Obama calls string of recent victories ‘gratifying’

President Barack Obama pauses during a joint news conference with Brazilian President Dilma Rousseff in the East Room of the White House in Washington, Tuesday, June 30, 2015. The president and visiting Brazilian President Dilma Rousseff sought Tuesday to cast their nations as "natural partners" collaborating closely on critical issues like climate and regional diplomacy, glossing over recent tensions over spying that have strained relations between the U.S. and Brazil. (AP Photo/Jacquelyn Martin)
President Barack Obama pauses during a joint news conference with Brazilian President Dilma Rousseff in the East Room of the White House in Washington, Tuesday, June 30, 2015.  (AP Photo/Jacquelyn Martin)

WASHINGTON (AP) _ President Barack Obama cast a string of legal and legislative victories last week on trade, health care and gay marriage as the “gratifying” culmination of years of work by his White House.
Obama made particular note of the crowds that gathered outside the White House Friday night to witness the executive mansion bathed in rainbow lights, the symbol of the gay rights movement.
“That made it a really good week,” Obama said during a news conference with Brazilian President Dilma Rousseff. “To see people gathered in the evening outside on a beautiful summer night and to feel whole and to feel accepted and to feel that they had a right to love, that was pretty cool.”
His only regret? Security procedures kept him from going outside to catch a glimpse of the light display and the crowds himself.
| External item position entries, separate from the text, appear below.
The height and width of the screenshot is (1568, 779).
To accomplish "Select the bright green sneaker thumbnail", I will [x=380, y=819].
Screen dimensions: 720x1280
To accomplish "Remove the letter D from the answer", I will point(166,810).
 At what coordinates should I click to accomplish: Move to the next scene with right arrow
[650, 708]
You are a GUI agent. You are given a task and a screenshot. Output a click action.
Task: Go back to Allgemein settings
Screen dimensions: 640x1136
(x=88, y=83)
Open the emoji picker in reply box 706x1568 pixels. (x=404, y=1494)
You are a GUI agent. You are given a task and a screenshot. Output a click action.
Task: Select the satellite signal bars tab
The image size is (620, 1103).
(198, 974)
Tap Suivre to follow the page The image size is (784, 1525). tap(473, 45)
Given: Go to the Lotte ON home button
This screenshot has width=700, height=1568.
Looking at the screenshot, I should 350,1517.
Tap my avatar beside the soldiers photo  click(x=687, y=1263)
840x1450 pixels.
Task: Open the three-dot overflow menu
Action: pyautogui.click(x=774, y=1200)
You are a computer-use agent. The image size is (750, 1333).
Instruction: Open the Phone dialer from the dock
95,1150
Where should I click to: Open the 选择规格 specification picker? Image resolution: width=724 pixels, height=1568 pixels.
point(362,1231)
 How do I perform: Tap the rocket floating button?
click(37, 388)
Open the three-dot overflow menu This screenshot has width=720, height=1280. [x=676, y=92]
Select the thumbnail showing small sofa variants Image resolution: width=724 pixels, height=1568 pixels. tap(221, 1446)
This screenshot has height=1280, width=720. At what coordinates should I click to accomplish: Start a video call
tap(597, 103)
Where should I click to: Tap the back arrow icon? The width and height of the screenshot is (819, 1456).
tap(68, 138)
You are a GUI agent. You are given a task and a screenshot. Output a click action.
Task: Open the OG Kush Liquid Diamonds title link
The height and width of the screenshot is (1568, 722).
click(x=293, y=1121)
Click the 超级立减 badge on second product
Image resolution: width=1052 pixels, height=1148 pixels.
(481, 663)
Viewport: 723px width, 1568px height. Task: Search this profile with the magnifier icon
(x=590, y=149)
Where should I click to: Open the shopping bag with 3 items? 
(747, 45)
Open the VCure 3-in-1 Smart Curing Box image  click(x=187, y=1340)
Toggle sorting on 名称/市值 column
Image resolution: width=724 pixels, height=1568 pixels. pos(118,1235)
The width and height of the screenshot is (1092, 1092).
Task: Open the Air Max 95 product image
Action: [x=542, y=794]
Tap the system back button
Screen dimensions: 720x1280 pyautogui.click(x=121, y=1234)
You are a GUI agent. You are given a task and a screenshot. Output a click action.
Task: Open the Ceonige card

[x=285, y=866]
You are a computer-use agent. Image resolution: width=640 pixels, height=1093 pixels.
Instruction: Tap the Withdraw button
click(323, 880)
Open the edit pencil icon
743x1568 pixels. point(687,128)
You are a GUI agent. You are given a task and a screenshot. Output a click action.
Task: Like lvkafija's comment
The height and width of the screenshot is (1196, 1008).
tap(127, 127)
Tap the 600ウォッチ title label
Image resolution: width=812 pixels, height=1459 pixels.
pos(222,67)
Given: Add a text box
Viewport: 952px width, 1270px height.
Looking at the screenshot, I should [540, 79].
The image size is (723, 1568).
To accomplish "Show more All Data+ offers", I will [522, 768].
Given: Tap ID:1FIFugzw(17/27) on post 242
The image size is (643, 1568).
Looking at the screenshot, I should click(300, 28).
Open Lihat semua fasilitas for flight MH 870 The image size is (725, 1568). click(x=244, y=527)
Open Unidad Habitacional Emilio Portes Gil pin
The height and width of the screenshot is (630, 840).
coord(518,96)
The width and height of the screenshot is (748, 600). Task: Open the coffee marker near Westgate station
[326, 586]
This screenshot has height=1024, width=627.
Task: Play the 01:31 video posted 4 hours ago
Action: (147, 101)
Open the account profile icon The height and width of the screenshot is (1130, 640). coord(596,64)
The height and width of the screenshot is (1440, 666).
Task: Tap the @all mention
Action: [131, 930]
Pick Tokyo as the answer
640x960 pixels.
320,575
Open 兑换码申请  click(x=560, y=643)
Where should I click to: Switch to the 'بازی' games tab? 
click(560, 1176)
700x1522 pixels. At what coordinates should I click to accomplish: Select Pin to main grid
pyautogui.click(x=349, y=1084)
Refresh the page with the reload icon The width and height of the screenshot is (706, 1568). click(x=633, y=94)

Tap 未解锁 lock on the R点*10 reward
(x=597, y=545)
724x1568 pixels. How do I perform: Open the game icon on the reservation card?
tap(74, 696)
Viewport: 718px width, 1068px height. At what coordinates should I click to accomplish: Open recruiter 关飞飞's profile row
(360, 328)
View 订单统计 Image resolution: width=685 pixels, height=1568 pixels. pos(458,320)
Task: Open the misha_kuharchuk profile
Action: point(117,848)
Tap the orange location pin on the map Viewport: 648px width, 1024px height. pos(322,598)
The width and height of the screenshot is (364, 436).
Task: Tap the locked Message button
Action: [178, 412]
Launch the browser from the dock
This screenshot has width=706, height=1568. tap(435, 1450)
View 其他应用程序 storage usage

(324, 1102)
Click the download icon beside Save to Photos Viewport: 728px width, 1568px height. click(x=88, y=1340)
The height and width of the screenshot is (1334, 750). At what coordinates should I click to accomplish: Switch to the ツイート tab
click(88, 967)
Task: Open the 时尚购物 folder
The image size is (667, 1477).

The Supreme Court’s gay marriage ruling capped a week that also saw the justices preserve a key provision of Obama’s heath care law and Republican lawmakers champion passage of his bid to get fast-track authority for an Asia-Pacific trade deal. The president also spoke emotionally about race and gun violence at a funeral service in Charleston, South Carolina, for one of the nine people slain at a black church.
Seeking to build on one of the best weeks of his presidency in some time, Obama ticked through a wish-list of agenda items he now hopes to pursue. Among them: infrastructure spending, job training programs, and criminal justice reform.
On the latter, Obama said he was intrigued by leadership from “some very unlikely Republican legislators,” a reference to congressional Republicans who have pushed for criminal justice reform, including Kentucky Sen. Rand Paul, a 2016 presidential candidate.
Still, the president appeared realistic about his ability to turn a good week into further progress, conceding that some of his policy priorities “will be left undone” when he leaves office.